● **Given entries**
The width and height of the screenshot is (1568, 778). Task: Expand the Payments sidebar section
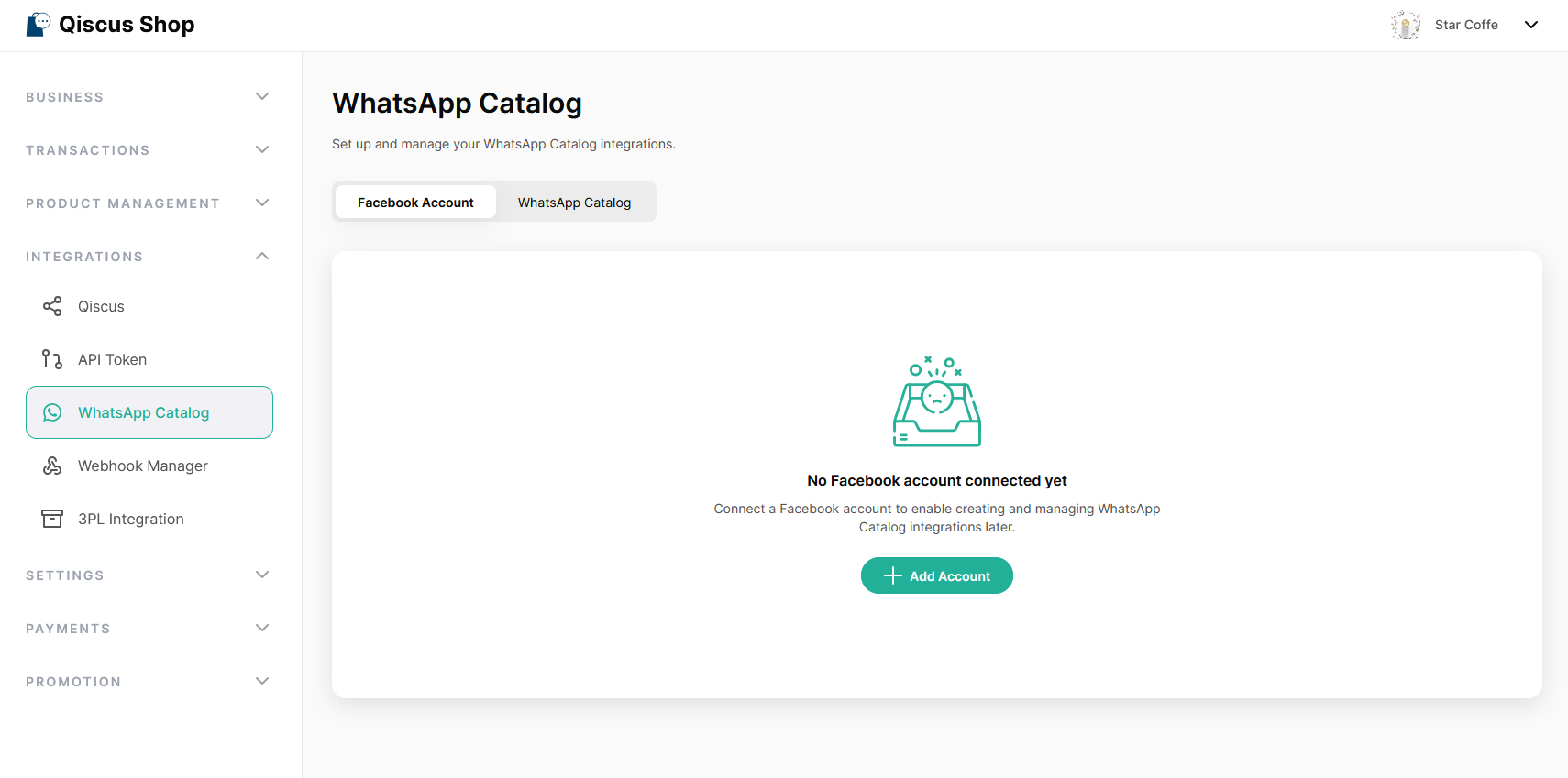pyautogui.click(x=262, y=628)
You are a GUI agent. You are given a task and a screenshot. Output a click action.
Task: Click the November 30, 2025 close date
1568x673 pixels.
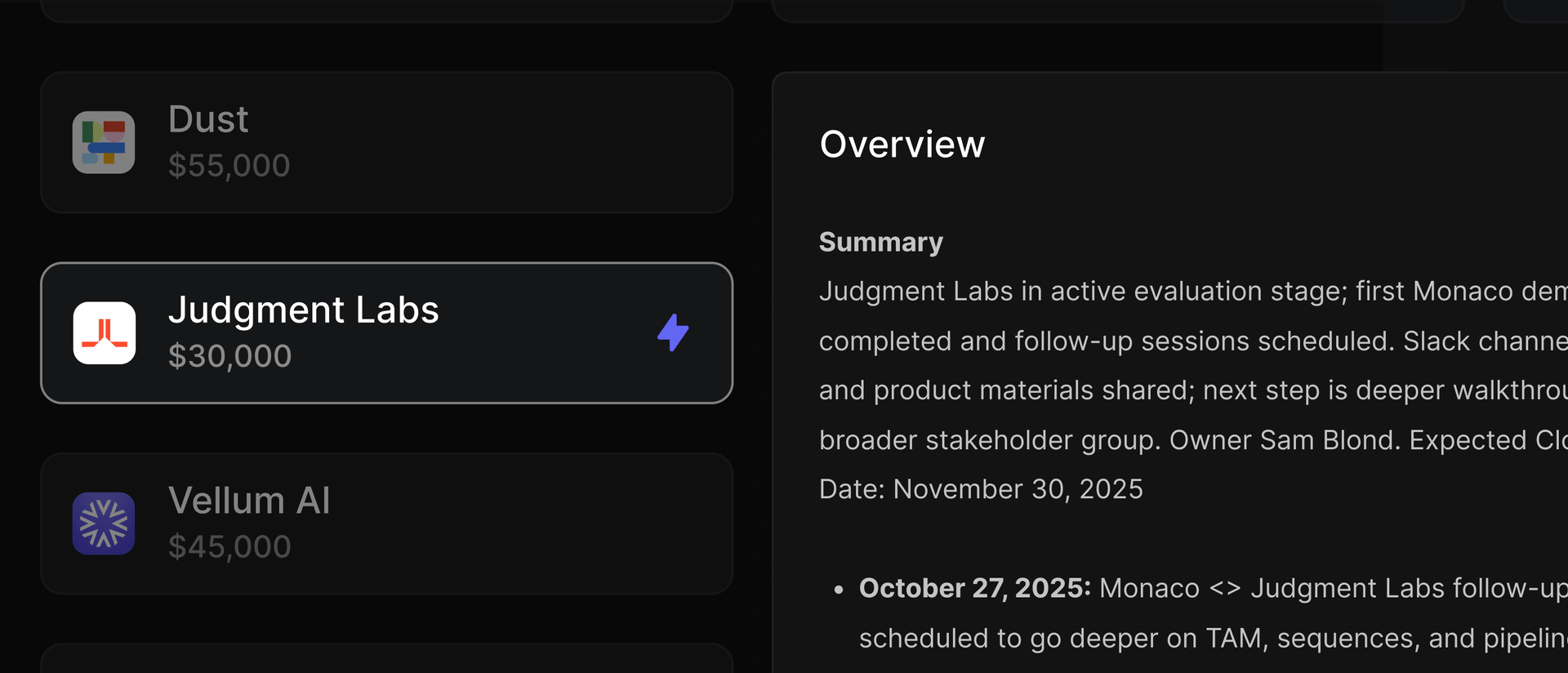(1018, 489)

● **Problem statement**
Return the data verbatim, leaving out the pictures it holds.

● **Reply**
The width and height of the screenshot is (1568, 778). Task: Expand the Payments sidebar section
pyautogui.click(x=262, y=628)
You are a GUI agent. You are given a task and a screenshot. Output a click action.
Task: Click the November 30, 2025 close date
1568x673 pixels.
(1018, 489)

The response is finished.